Were Jevons, Menger and Walras Really Cardinalists?
In a paper under review for publication (Were Jevons, Menger and Walras Really Cardinalists? On the Notion of Measurement in Utility Theory, Psychology, Mathematics and other Disciplines, ca. 1870–1910, Università di Torino-CESMEP Working Paper Series 03/2010, revised and resubmitted to History of Political Economy) Ivan Moscati (Department of Economics) argues that the canonical dichotomy between cardinal utility and ordinal utility is inadequate to tell an accurate history of utility theory, and that a third and stronger form of utility consistent with the so-called classical understanding of measurement should be added to the traditional picture.
Much economic analysis of human decisions relies on the notion of utility, and current microeconomic theory basically refers to two forms of utility: ordinal utility and cardinal utility. In the ordinal-utility approach, it is assumed that the economic agent is able to rank the utility of alternatives, and so to state that, for example, the utility of alternative A is larger than the utility of alternative B. In the more demanding cardinal-utility approach, it is assumed that the economic agent is not only able to rank the utility of alternatives, but also that he can rank differences of utility and so state that the utility difference between alternatives A and B is larger than the difference between alternatives C and D.
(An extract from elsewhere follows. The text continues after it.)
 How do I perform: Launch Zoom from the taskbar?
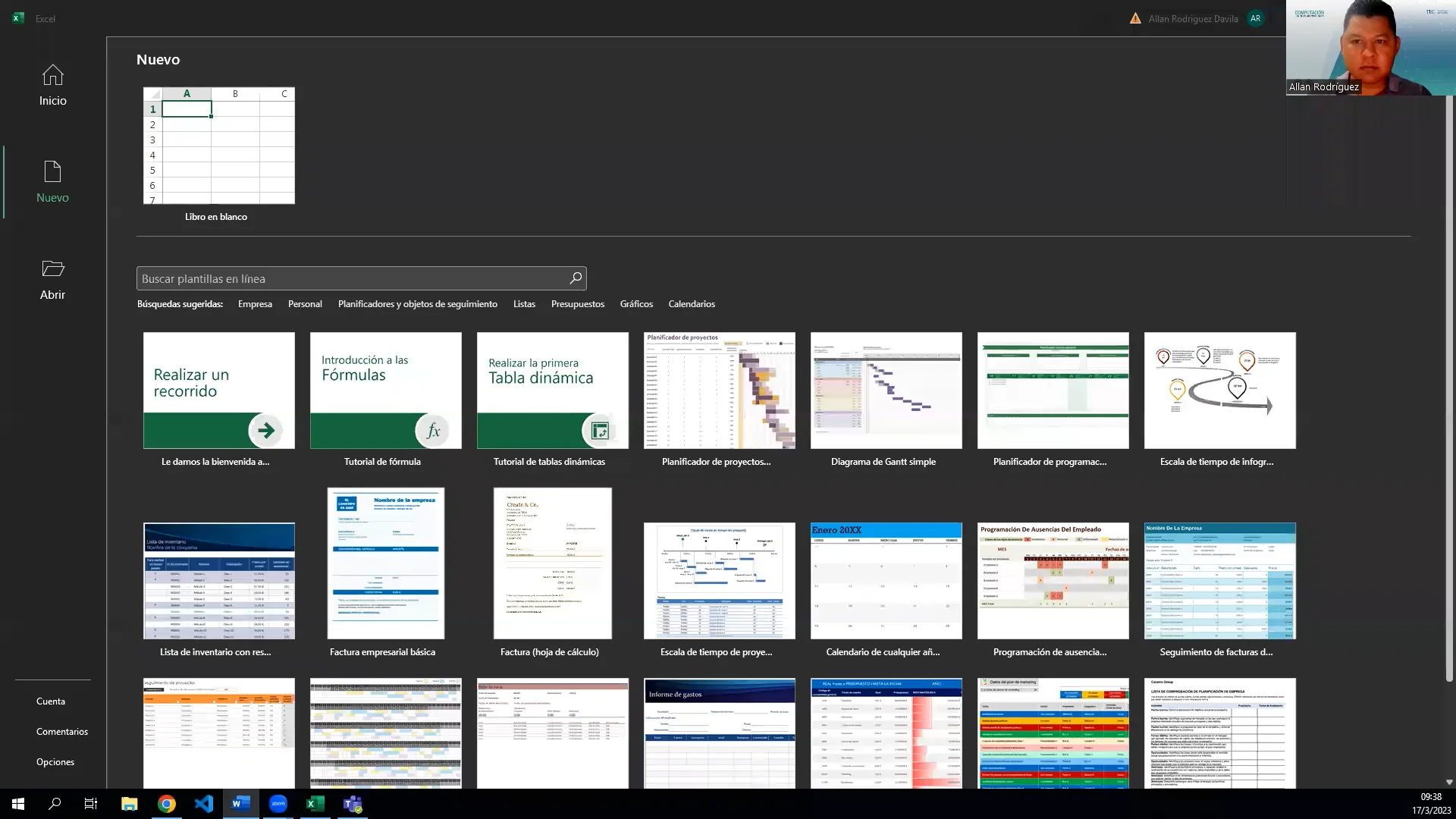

The current microeconomic dichotomy between cardinal utility and ordinal utility has strongly influenced the way in which the history of utility theory is told. According to the canonical narrative of this history, in a first phase, lasting roughly from 1870 to 1910, William Stanley Jevons, Carl Menger, Léon Walras and the other early marginalists treated utility as cardinally measurable. In a second phase, inaugurated by Vilfredo Pareto around 1900 and concluded by John Hicks's Value and Capital (1939), utility theorists moved away from cardinalism and embraced an ordinal approach to utility.
According to the classical view, Moscati argues, measuring an object consists of assessing the numerical ratio between the object and some other object taken as a unit, and is not associated with the ranking of differences between objects, which is less demanding. In particular, the paper shows that Jevons, Menger and Walras understood measurement in the classical sense, applied this understanding to utility measurement, focused on the possibility of ascertaining a unit of utility and assessing utility ratios rather than on the ranking of utility differences as in current cardinal utility analysis, and therefore were not cardinalists in the current sense of the term.
Moscati also analyzes the argumentative strategies adopted by Jevons and Walras to address the conflict between the scientific importance they attributed to measurement, their classical understanding of it, and the apparent immeasurability of the utility featuring in their economic theories.
Finally, in order to appreciate the broad intellectual context within which their discussions on utility measurement took place, Moscati reviews the understanding of measurement in disciplines that bear some relation to utility theory. This review illustrates that in the years 1870-1910, the period in which Jevons, Menger and Walras were active, the classical understanding of measurement dominated not only utility theory but also all other disciplines surveyed. This circumstance helps to explain why the three marginalists remained committed to the classical understanding even though it did not square with their economic practices.